All lines from the line containing "Task: Open the" up to and including the last line of the entries must be written out exactly, with no others.

Records shown below:

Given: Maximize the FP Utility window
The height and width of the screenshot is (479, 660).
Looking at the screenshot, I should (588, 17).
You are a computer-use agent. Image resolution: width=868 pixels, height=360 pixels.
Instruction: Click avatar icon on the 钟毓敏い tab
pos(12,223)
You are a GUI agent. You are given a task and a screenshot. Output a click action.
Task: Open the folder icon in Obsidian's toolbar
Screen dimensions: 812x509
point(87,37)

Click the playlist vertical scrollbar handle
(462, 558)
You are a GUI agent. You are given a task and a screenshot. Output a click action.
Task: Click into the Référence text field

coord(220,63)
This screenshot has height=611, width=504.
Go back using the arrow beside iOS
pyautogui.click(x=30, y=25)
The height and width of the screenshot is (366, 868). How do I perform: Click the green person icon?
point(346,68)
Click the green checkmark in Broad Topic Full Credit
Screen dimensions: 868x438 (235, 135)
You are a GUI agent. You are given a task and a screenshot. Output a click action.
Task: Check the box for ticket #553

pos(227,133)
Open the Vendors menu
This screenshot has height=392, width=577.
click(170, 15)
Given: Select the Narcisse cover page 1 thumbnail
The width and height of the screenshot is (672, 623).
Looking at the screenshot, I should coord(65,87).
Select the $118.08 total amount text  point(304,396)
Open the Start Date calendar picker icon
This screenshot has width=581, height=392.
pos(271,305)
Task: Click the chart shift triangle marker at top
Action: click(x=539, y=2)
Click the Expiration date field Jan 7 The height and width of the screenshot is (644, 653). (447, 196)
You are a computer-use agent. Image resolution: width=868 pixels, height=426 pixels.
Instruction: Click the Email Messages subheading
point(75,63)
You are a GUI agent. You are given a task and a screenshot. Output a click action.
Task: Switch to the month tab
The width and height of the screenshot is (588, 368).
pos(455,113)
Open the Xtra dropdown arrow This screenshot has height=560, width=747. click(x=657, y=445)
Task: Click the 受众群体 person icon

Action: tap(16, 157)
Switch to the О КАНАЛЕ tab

End of Records shown.

▶ **Answer space**
Task: Open the folder icon in Obsidian's toolbar
Screen dimensions: 812x509
point(87,37)

Click the playlist vertical scrollbar handle
(462, 558)
You are a GUI agent. You are given a task and a screenshot. Output a click action.
Task: Click into the Référence text field

coord(220,63)
This screenshot has height=611, width=504.
Go back using the arrow beside iOS
pyautogui.click(x=30, y=25)
The height and width of the screenshot is (366, 868). How do I perform: Click the green person icon?
point(346,68)
Click the green checkmark in Broad Topic Full Credit
Screen dimensions: 868x438 (235, 135)
You are a GUI agent. You are given a task and a screenshot. Output a click action.
Task: Check the box for ticket #553

pos(227,133)
Open the Vendors menu
This screenshot has height=392, width=577.
click(170, 15)
Given: Select the Narcisse cover page 1 thumbnail
The width and height of the screenshot is (672, 623).
Looking at the screenshot, I should coord(65,87).
Select the $118.08 total amount text  point(304,396)
Open the Start Date calendar picker icon
This screenshot has width=581, height=392.
pos(271,305)
Task: Click the chart shift triangle marker at top
Action: click(x=539, y=2)
Click the Expiration date field Jan 7 The height and width of the screenshot is (644, 653). (447, 196)
You are a computer-use agent. Image resolution: width=868 pixels, height=426 pixels.
Instruction: Click the Email Messages subheading
point(75,63)
You are a GUI agent. You are given a task and a screenshot. Output a click action.
Task: Switch to the month tab
The width and height of the screenshot is (588, 368).
pos(455,113)
Open the Xtra dropdown arrow This screenshot has height=560, width=747. click(x=657, y=445)
Task: Click the 受众群体 person icon

Action: tap(16, 157)
Switch to the О КАНАЛЕ tab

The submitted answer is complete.